** Opening GIVEN DATA block **

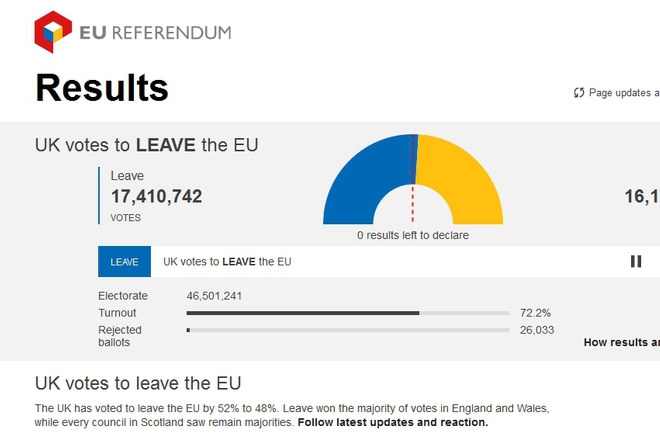This screenshot has width=660, height=440.
Task: Click the Electorate figure 46,501,241
Action: tap(214, 296)
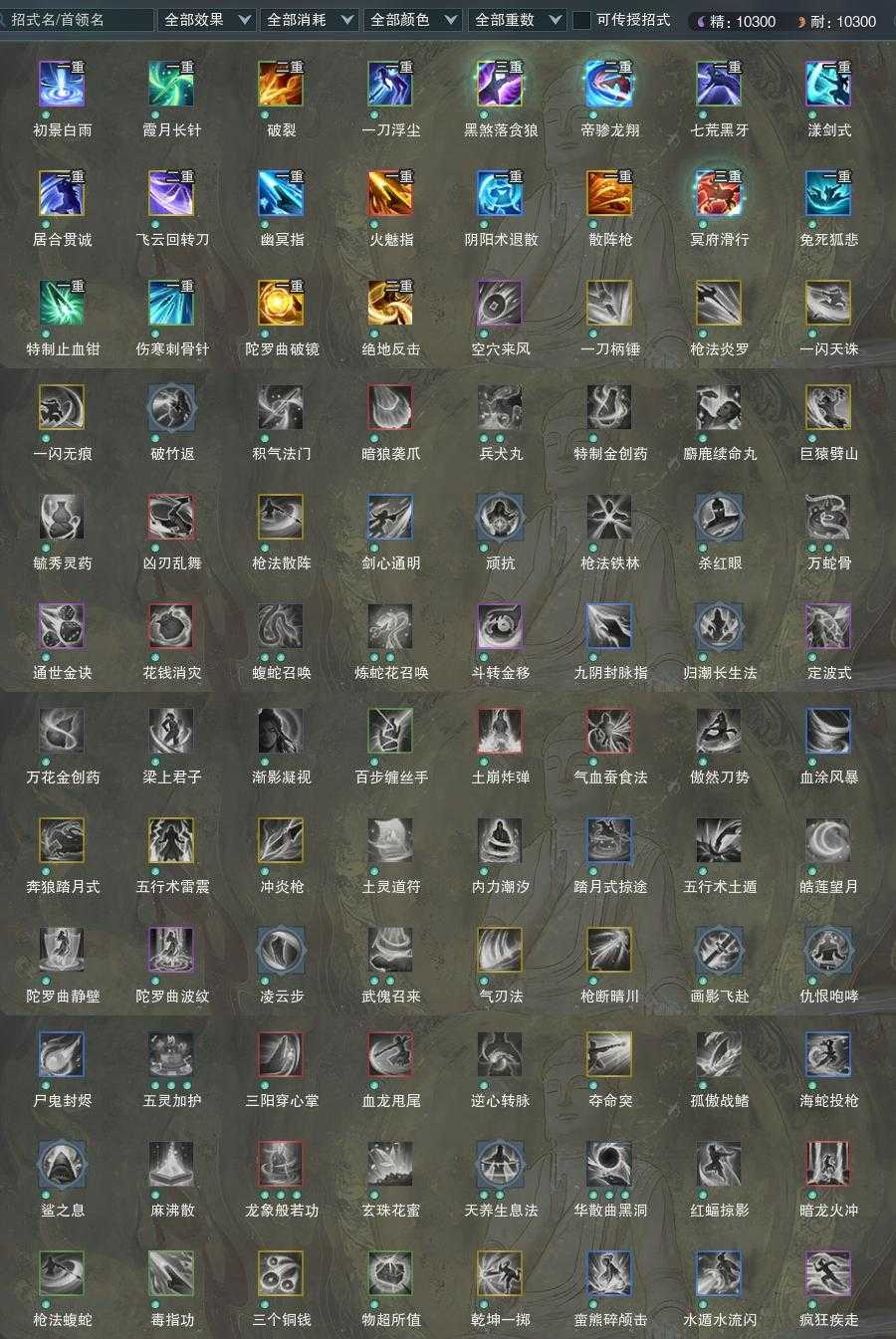
Task: Select the 初景白雨 skill icon
Action: click(x=62, y=84)

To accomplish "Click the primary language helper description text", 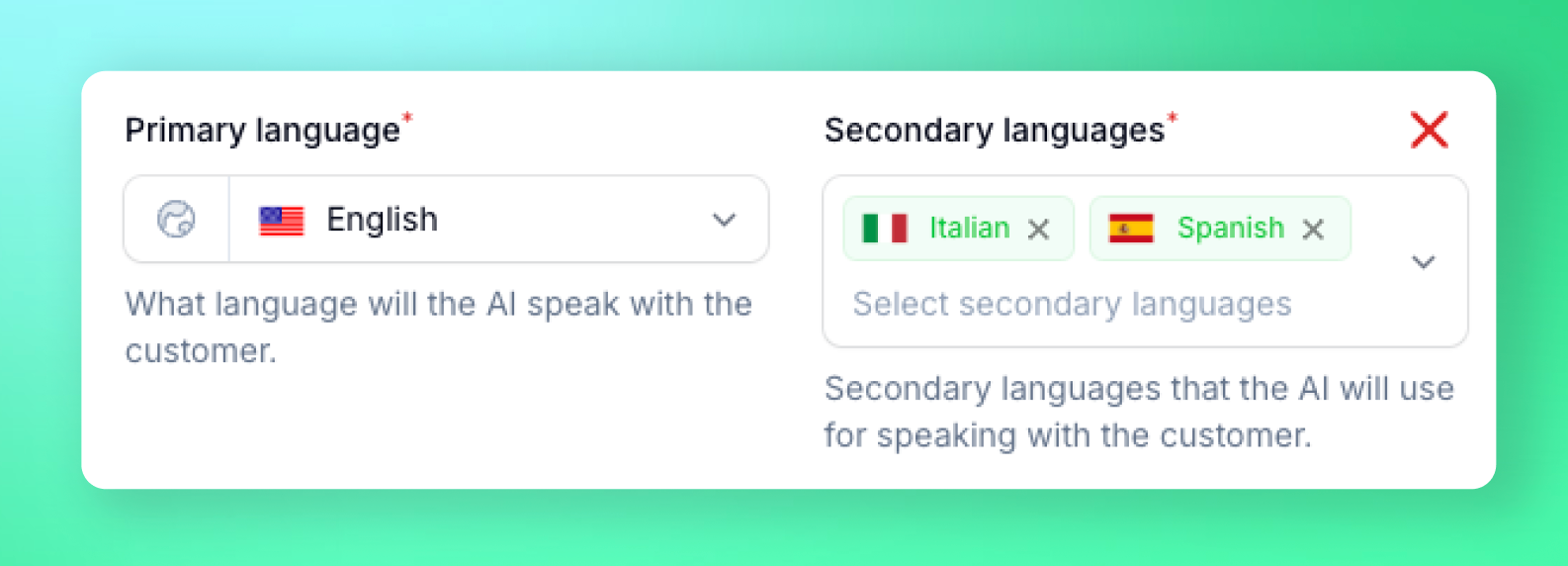I will (x=438, y=328).
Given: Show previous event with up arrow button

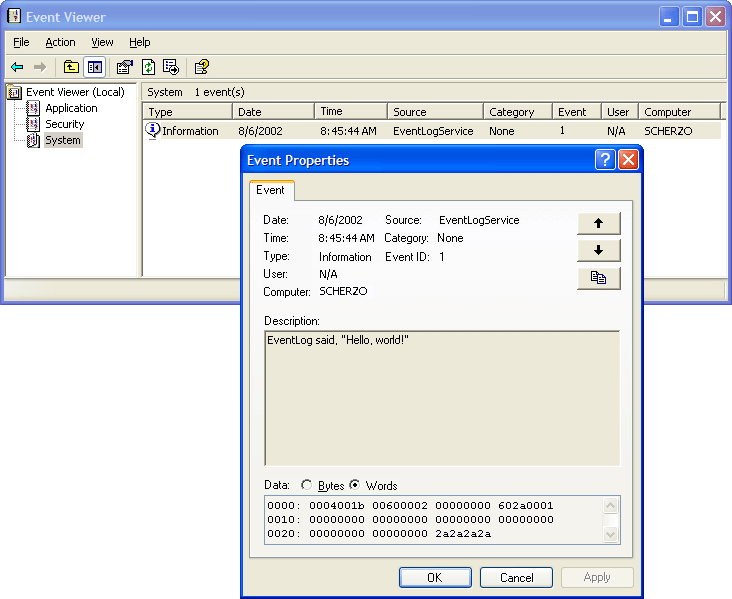Looking at the screenshot, I should [x=598, y=223].
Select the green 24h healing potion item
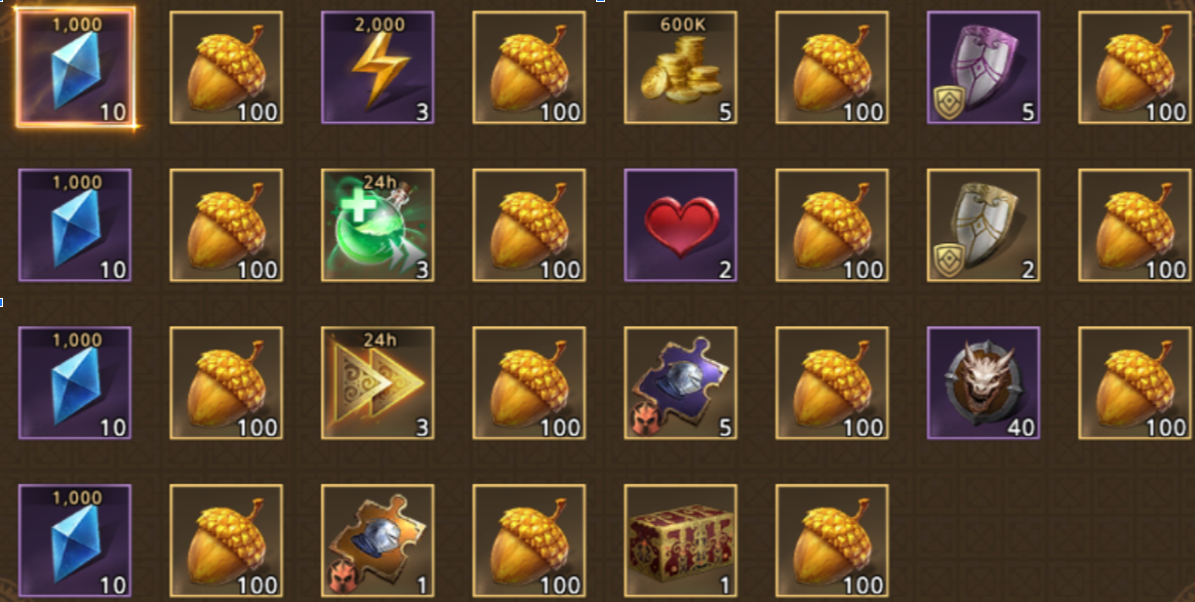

** Closing GIVEN DATA block **

▶ WHAT TO DO
The copy must start at the line containing "Given: Show previous" and end at the last line of the data, matching each line exactly. It must hold no pictures.

▶ RESULT OF THIS EXERCISE
Given: Show previous event with up arrow button

Looking at the screenshot, I should [x=598, y=223].
Select the green 24h healing potion item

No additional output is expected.